Back in 2007I wrote that the Rave Tesar Trio’s album You Decide was one of the best jazz albums I heard that year. I do not easily toss off superlatives like that. Such claims often come back to bite you in the back or put an undue burden upon the artist’s next album. How could any artist live up to the expectations now set? But I wrote what I heard and felt. Both the Rave Tesar Trio and I would have to live with the consequences. Well, three years have passed and we’re both doing fine. You never have to fear the truth.
Pianist Rave Tesar, his brother drummer Bill Tesar and bassist Kermit Driscoll have been collaborating for 30 years. One listen to the Rave Tesar Trio’s new album Defragment Now, which contains 6 of Rave Tesar’s compositions and 3 standards, verifies the great empathy that three decades of playing music together can create.
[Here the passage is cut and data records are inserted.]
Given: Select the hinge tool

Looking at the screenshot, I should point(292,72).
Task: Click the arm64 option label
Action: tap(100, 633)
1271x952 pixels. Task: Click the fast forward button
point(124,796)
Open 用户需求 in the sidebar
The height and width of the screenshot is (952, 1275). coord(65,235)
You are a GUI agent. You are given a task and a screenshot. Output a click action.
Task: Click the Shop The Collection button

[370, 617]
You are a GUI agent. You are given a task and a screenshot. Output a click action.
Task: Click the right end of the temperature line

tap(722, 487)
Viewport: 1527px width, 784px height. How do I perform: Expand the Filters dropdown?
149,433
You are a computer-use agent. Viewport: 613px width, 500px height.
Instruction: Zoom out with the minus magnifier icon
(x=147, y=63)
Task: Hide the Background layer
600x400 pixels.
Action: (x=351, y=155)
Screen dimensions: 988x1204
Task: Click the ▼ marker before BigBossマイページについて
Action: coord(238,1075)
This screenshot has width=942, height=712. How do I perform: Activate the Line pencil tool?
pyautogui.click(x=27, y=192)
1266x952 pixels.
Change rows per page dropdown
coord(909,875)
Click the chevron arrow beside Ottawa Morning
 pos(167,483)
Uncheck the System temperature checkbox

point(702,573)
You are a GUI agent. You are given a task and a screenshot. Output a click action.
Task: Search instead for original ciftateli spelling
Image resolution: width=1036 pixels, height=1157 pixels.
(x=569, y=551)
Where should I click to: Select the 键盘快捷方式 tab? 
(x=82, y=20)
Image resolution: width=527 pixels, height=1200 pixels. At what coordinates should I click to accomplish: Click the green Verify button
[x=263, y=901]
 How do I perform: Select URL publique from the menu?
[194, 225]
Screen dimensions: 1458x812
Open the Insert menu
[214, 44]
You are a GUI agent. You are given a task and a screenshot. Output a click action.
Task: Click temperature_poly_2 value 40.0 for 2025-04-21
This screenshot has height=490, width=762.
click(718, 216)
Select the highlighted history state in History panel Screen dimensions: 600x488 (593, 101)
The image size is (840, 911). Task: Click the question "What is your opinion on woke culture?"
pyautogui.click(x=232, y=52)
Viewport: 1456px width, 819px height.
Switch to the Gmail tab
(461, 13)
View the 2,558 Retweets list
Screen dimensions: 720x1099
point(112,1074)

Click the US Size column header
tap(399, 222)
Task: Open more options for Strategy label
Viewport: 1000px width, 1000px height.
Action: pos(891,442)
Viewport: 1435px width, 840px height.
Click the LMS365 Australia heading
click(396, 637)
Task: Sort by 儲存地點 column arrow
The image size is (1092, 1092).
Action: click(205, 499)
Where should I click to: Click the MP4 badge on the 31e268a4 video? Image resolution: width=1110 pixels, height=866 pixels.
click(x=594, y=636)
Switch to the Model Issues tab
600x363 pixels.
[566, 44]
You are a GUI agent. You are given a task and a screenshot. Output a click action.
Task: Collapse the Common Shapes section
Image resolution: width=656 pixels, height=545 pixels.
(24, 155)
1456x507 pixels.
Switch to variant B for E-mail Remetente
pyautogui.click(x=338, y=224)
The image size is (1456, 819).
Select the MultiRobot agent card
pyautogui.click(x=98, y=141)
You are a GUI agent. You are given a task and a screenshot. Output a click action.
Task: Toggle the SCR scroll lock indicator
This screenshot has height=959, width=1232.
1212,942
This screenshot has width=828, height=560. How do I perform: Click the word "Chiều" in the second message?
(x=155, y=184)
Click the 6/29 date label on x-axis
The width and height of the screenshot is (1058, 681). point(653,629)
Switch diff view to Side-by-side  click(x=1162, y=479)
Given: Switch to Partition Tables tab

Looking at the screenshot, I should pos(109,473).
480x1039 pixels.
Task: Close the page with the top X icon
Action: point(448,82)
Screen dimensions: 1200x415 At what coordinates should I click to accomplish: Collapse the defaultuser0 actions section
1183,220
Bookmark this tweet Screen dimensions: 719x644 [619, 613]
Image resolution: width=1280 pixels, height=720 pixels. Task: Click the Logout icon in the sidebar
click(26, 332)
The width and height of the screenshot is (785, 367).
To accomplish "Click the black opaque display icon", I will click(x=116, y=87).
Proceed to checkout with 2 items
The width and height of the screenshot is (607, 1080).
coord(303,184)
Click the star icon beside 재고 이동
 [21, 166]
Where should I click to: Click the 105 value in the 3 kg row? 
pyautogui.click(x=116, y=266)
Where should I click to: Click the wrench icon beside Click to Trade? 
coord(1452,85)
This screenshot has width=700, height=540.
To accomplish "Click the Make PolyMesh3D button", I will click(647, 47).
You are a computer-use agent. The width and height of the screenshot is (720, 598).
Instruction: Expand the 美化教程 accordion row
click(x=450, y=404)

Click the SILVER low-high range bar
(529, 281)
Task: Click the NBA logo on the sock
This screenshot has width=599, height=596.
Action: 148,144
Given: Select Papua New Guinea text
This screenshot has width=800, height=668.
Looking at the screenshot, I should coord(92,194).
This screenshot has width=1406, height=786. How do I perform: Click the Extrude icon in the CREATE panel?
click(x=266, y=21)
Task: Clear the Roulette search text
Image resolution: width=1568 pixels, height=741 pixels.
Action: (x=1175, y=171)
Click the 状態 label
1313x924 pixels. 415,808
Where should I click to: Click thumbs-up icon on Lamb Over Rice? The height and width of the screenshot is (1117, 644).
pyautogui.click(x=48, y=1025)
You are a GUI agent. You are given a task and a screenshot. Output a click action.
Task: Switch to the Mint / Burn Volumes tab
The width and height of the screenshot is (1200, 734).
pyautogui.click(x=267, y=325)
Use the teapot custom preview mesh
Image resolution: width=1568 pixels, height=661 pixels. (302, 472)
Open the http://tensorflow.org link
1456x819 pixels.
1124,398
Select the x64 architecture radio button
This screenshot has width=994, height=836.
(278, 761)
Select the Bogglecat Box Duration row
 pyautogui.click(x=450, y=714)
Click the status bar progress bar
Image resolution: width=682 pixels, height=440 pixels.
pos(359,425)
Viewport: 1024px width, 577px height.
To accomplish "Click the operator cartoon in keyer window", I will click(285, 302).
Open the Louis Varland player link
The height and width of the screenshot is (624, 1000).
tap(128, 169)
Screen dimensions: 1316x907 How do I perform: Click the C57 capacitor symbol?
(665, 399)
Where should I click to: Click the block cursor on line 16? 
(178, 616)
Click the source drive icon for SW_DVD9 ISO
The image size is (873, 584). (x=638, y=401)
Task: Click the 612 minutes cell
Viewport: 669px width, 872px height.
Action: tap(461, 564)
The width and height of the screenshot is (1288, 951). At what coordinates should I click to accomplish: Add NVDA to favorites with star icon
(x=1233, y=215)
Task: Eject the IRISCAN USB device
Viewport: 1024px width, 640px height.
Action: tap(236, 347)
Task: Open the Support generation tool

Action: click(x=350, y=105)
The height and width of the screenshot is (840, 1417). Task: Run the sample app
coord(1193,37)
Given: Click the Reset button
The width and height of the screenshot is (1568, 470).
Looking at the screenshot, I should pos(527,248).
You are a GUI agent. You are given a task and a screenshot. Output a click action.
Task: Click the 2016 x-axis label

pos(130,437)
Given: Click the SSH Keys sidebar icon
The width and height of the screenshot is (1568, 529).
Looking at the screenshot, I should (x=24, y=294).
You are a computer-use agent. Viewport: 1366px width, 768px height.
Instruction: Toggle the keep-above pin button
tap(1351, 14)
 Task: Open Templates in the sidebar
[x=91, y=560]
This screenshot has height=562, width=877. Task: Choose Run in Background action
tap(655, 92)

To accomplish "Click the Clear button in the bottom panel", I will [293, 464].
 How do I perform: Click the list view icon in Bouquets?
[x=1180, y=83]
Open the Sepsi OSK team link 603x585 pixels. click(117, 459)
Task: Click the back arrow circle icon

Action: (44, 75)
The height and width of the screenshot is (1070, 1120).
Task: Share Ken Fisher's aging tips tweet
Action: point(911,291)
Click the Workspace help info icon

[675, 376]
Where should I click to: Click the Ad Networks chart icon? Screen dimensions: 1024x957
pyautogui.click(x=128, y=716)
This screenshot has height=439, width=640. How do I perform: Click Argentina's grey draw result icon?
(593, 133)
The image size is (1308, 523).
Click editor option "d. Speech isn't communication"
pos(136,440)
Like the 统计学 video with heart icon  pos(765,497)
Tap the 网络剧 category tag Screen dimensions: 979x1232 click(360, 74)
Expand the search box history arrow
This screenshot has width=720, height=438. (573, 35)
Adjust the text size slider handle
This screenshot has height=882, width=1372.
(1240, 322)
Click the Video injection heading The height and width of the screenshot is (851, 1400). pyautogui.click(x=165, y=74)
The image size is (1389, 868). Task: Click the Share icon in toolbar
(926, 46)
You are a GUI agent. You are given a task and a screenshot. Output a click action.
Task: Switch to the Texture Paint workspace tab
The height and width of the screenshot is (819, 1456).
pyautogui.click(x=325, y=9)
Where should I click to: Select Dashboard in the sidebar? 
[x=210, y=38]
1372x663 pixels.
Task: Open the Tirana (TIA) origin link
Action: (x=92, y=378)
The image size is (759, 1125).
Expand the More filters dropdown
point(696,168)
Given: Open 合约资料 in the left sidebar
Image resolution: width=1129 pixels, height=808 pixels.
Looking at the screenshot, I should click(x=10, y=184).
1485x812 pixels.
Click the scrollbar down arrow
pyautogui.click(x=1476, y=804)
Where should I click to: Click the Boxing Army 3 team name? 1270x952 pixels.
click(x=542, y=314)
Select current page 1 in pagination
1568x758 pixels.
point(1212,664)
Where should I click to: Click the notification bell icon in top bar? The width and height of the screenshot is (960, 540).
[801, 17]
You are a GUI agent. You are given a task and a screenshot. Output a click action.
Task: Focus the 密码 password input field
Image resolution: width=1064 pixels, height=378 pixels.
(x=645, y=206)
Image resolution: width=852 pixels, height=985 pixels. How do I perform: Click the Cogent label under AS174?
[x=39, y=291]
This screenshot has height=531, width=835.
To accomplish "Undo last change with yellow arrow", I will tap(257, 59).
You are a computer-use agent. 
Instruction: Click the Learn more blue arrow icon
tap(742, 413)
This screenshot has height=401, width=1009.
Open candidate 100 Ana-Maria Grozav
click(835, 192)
The standards were all improvised and recorded without any rehearsals. Rave Tesar’s single note run preamble to “What Is This Thing Called Love” seamlessly meets-up with his soon to be swinging rhythm section. Kermit Driscoll’s forlorn bass on “Alone Together” ushers in Tesar’s piano for a performance evocative of Bill Evans. The saddest and slowest version ever heard of “There Is No Business Like Show Business” finds the trio telling another side. Bill Tesar’s brush work is remarkable on this piece.
Rave Tesar’s original compositions already sound like standards to me. The trio performs these melodious, inventive and flowing numbers with the same confidence and flair usually reserved for those great tunes that have become part of the jazz canon.—Walter Kolosky
Walter Kolosky is a jazz journalist and the author of the books “Power, Passion and Beauty” and “Follow Your Heart”: John McLaughlin — Song By Song.